Document Type


Publication Date



United States of America - 840


People have a variety of motivations for switching to plant-based diets, yet not all people who begin the transition to a vegan or vegetarian (collectively called veg*n) diet maintain it long-term. In fact, Faunalytics’ study of current and former veg*ns (2014) found that the number of lapsed (former) vegans and vegetarians in the United States far surpasses the number of current veg*ns, and most who lapse do so within a year. Are these people the low-hanging fruit for diet advocates? They could be—there are many of them and they’re clearly at least somewhat willing to go veg*n, so maybe more attention should be paid to the lapsers.

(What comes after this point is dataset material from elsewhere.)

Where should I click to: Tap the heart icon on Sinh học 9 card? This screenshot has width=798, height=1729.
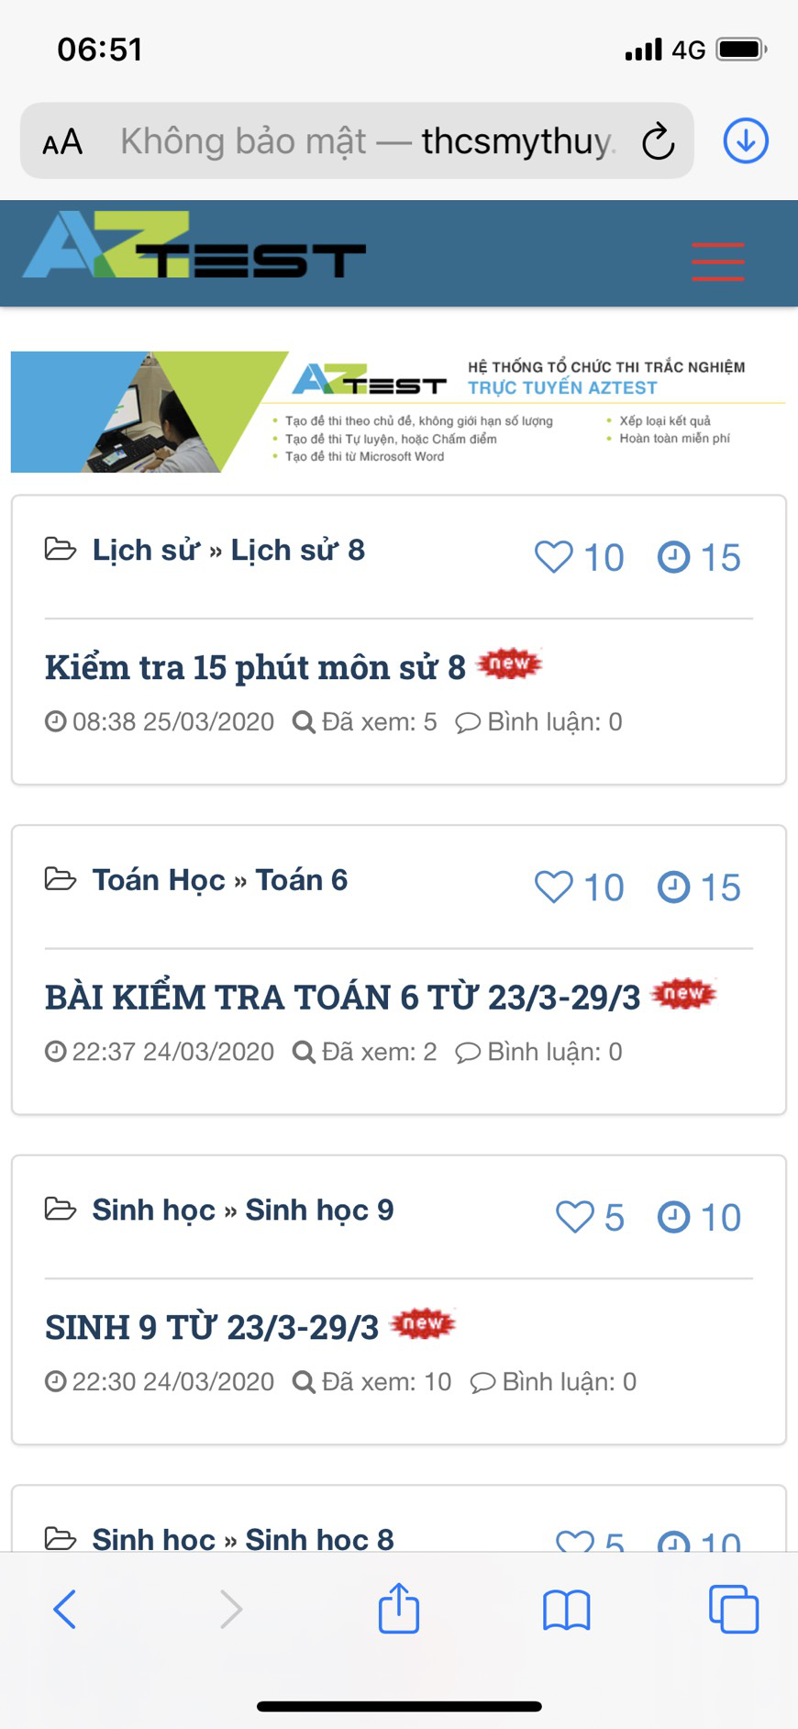pyautogui.click(x=575, y=1217)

That’s one possibility. The other, more pessimistic possibility, is that when we as advocates think our diet campaigns are successful, these are the people we think we’re convincing. That is, we see the part where they go veg*n, but not the part where they later lapse back. This interpretation is one that a lot of people made when our study of current and former veg*ns released, but we don’t have strong evidence either way.

This analysis, in which we looked at the obstacles faced by people who once pursued a veg*n diet and what they would need to resume being veg*n, aims to shed a bit more light on these questions. Although causes for lapsing have been analyzed to an extent, a deeper analysis that considers people’s reasons in their own words is necessary to not only understand why people give up their veg*n goals, but to find the best ways to help people stick with their commitment to veg*nism and even lure back some of the lapsers.